Sampling of the blue fabric from the unaltered original image confirms that it is clearly blue and this is how we should perceive it from a screen.  However the stats suggest that as few as one third of people actually perceive it this way.  The black material of the dress is not so clear.  That material is reflecting ambient light and doesn't look particularly dark in the image.  Black as we know is not a colour at all but rather a luminance level.  The image as a whole is underexposed and lightened so the darker tones are not well expressed.  I.e. blacks are not entirely black in the image.  In fact in this image this material measures as a dark golden or brown colour.  It is possibly this element is part of the trick.  But some of the scientific argument also points to the bright, back light as being relevant, and possibly the real trigger.  There is obviously much more to our perception of colour and light intensity than we might first suspect.  

In the image above I have used the levels tool in Adobe Elements to adjust the white point (lower left inset) and black point (lower right inset).  It would seem that a white point adjustment alone is enough to closely match the white and gold dress phenomenon, suggesting that it is primarily a lighting perception phenomenon rather than a colour phenomenon.  That said, those who observe a white dress may be using a touch of white balance correction to remove any remaining pale blue from the image as well.

It is not unusual of course for people to disagree over optical illusions.  This image is well known to most as it may be described as depicting a young woman with her neck exposed, looking away or an older woman, wrapped up, with her face in profile.  

However, with this illusion it is easy for people to appreciate both options.  With the dress this doesn't appear to be the case.

The checker shadow illusion (below) may be similar to this phenomenon but unlike that illusion which seems to fool pretty much everyone, the dress seems to divide people in the ratio of about 2:3.

The video below is some of the clearest online analysis.  14 seconds into this video a female subject appears to experience a change in her perception from the more accurate blue and black colouration to the brighter, more washed out, false white and gold colouration.  This would suggest that there is a certain, elusive trigger for it which we should presumably be able to access, as opposed to there being an inherent difference between the visual perception of two cohorts of the population   I am sure someone will figure that out eventually and feed it back to us over social media.  For now it remains an interesting party trick and source of debate.

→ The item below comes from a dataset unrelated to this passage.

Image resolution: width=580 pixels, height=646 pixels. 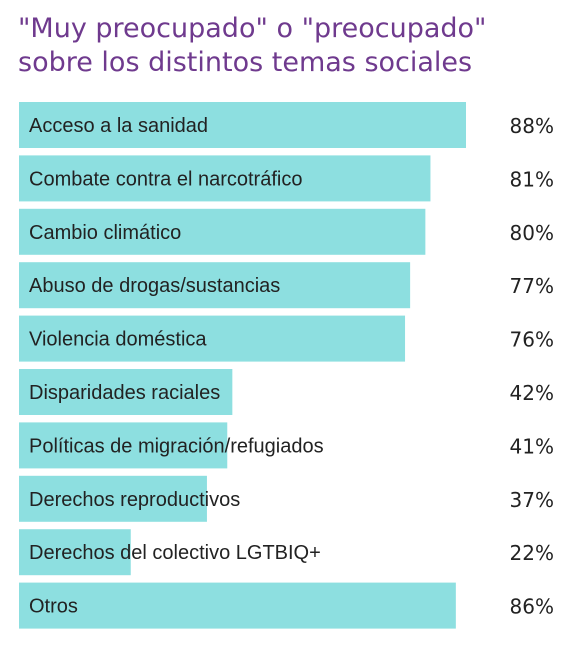 I want to click on category-label-7: Políticas de migración/refugiados, so click(x=176, y=446).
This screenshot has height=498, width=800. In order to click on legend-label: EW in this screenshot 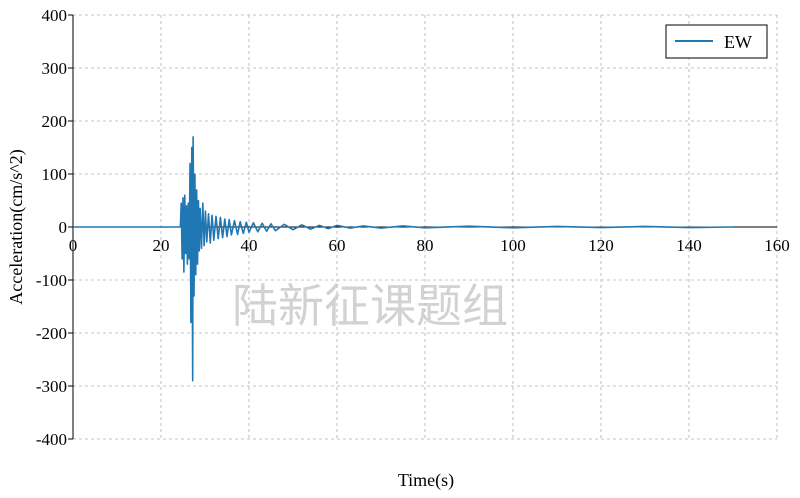, I will do `click(738, 42)`.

If the back lighting is the trigger for this anomaly, this might suggest we should watch out for this surfacing in the analysis of underexposed, back lit bird images.  I am sure there will be plenty of debate about this for years to come.  As for this blog, well this lesson has reminded me that readers of this blog may well perceive the image content here in different ways.  I believe in presenting not only what I can see in the images but what can be verified using the tools discussed.  In a birders colour pallet I came up with a method to measure and describe colour without even requiring colour vision.  This is one way in which I think we can get around the subjectivity of colour analysis.